======== Exercise data ========

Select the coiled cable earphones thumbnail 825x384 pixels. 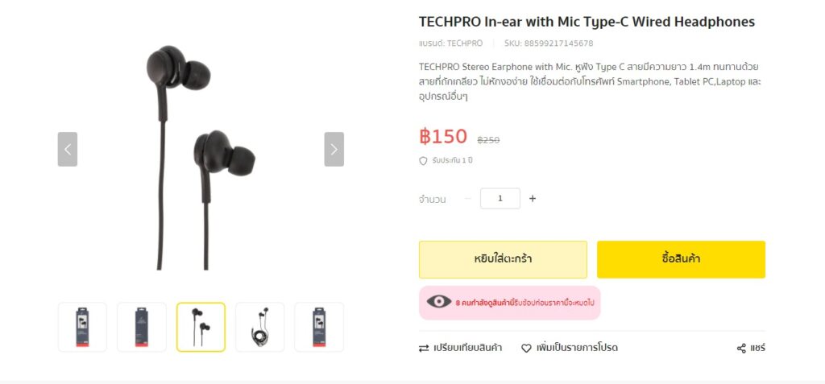point(260,327)

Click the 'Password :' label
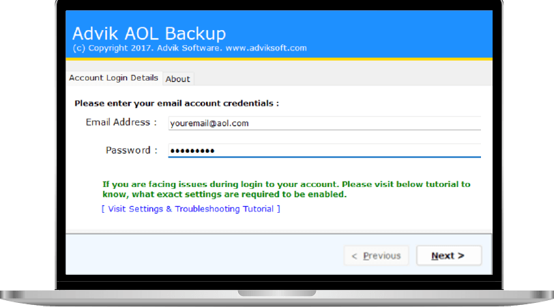tap(132, 151)
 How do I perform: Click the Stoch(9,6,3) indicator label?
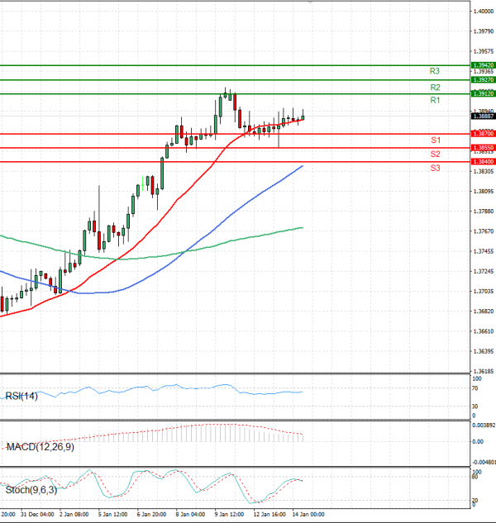(30, 491)
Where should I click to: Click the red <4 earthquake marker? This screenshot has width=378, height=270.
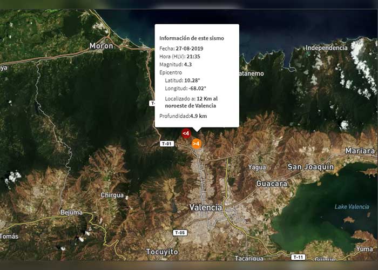tap(185, 133)
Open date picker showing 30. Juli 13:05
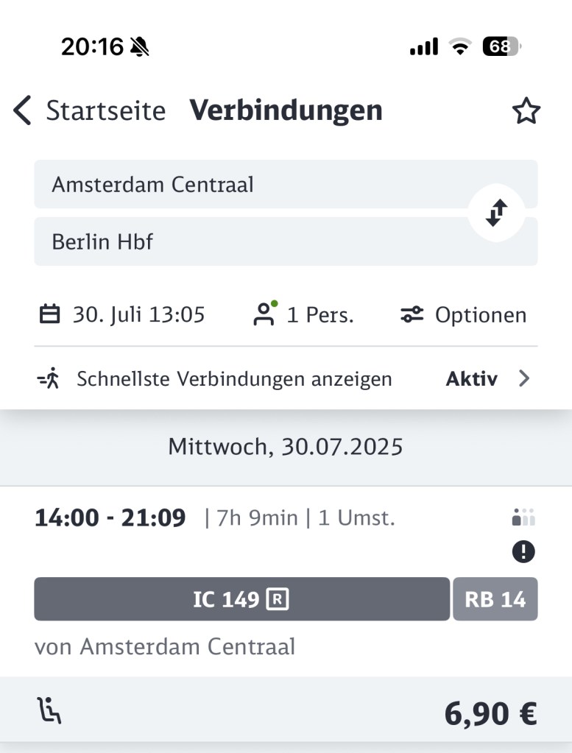This screenshot has width=572, height=753. click(x=138, y=315)
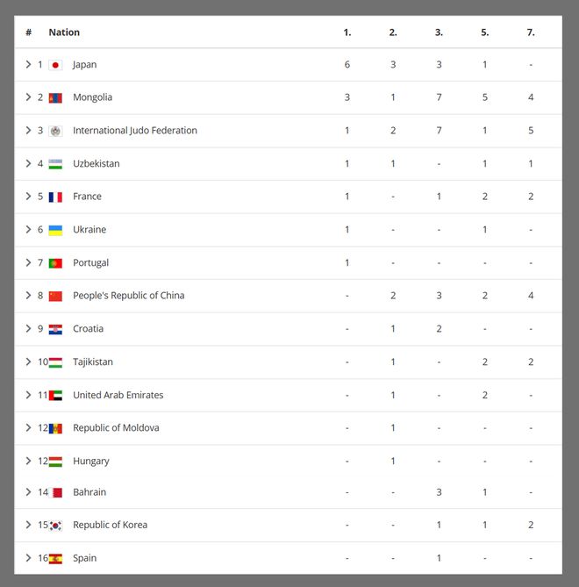Image resolution: width=579 pixels, height=587 pixels.
Task: Click the Uzbekistan flag icon
Action: tap(55, 164)
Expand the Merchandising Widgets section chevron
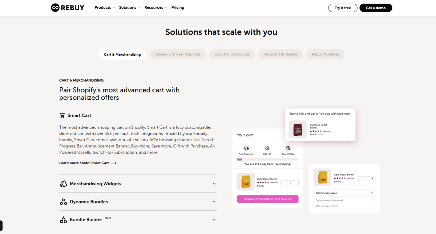The width and height of the screenshot is (436, 234). (x=214, y=184)
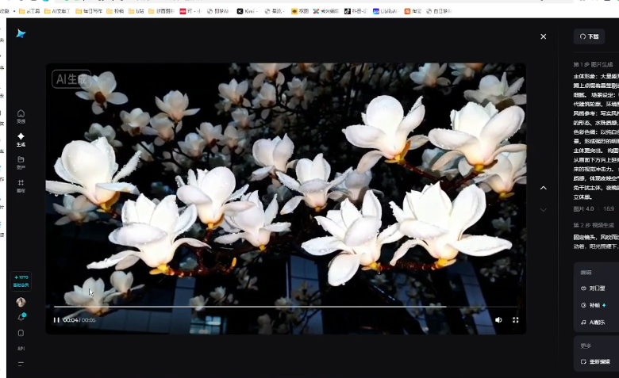Screen dimensions: 619x378
Task: Click the video progress bar
Action: (x=286, y=306)
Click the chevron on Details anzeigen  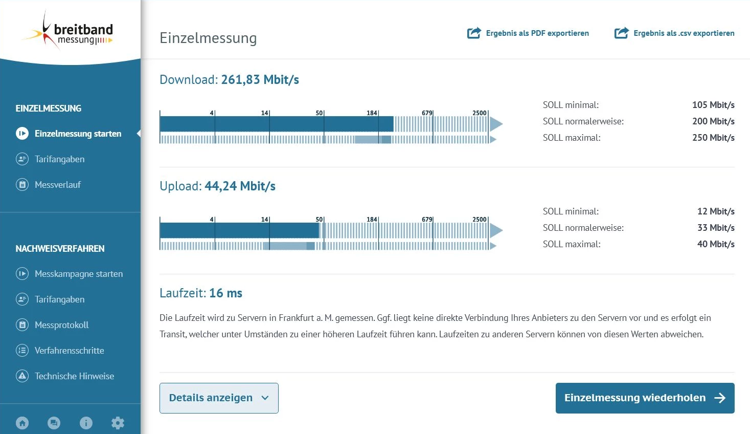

========

▶ **Your instructions**
Starting with the line that contains "Expand the Merchandising" and ending with the last line of the data above, transcribe exactly those lines and no others, without pictures.

▶ **Response to this task**
Expand the Merchandising Widgets section chevron
The width and height of the screenshot is (436, 234). (x=214, y=184)
Screen dimensions: 619x378
Task: Click the video progress bar
Action: (x=286, y=306)
Click the chevron on Details anzeigen  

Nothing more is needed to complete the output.